- PASSAGE TO READ

Malawi has faced drought and food price fluctuations before, but this time it’s different. The four years of persistent drought has taken a toll and even middle-income families, who can sometimes manage to weather environmental crises, are feeling the pinch. According to Malawi’s Vulnerability Assessment Committee, the last year alone has seen the number of food insecure grown from two to 11 percent—approximately 1.63 million people.
Late, erratic or severely reduced rainfall has caused this devastating drought. These environmental factors coupled with high maize prices and limited access to wage labor has created a food security crisis in 15 districts in central and southern parts of Malawi. Families are less able to respond to these persistent shocks and it has become more difficult to find ways to continue producing food for both consumption and sale.
Implemented by a Catholic Relief Services-led consortium, USAID’s development food aid program in Malawi works with about 20 percent of the population in eight of the drought-prone districts. The program integrates a variety of activities to address food insecurity: conservation agriculture, treadle pump and gravity-fed irrigation, alternative drought-resistant crops, reforestation, watershed revitalization, fish farming, nutrition, HIV/AIDS prevention and care, sanitation, fuel saving stoves, and village savings and loans.
Water-related activities within this program have played a key role in tackling chronic food insecurity and building resilience in the face of this persistent drought.
In drought-prone districts, communities in the program have worked hard planting indigenous trees, digging water-harvesting trenches, and planting drought-resistant crops like banana and pigeon peas. Their efforts are paying off—soil loss through erosion has reduced and cleaner rivers are providing water for household, agricultural and irrigation use.
Communities that have taken the initiative to build their own irrigation trenches are recovering confidence and self-determination in an attempt to stave off a yearly reliance on food assistance. They and other farmers using treadle pump irrigation have already seen a difference in their irrigated crops. They are clamoring for even more tools to irrigate more land. Irrigation, combined with conservation agriculture techniques and cheaper and more readily available manure to fertilize crops, is producing two to three times higher yields. This means there are more crops to sell, equating to higher incomes for farmers and their families. In the 2011 marketing season, farmers in the program sold, as a group, pigeon peas, birds’ eye peas, chilies, rice, sesame and cow peas for more than 34 million Malawi Kwacha—the equivalent of almost $129,000.

- USING THE INFORMATION
**1)** In the text on drought in Malawi, why are farmers in the program earning more? Answer in one to three sentences.
**2)** List every crop that the text on drought in Malawi says farmers in the program sold as a group in the 2011 marketing season.
The material is not needed here.

- SUPPLIED INFORMATION

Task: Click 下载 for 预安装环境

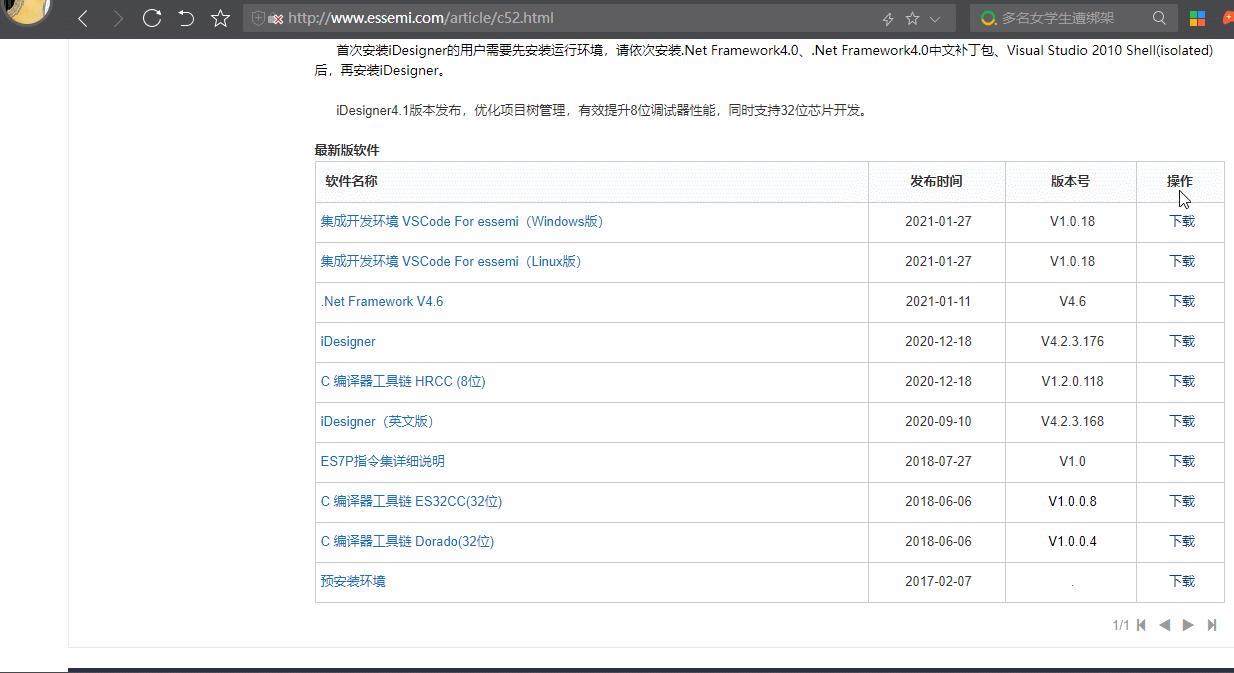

- TASK ANSWERS
**1)** Irrigation, combined with conservation agriculture techniques and cheaper, more readily available manure, is producing yields two to three times higher. This gives farmers more crops to sell, which means higher incomes for them and their families.

**2)** Pigeon peas, birds' eye peas, chilies, rice, sesame, cow peas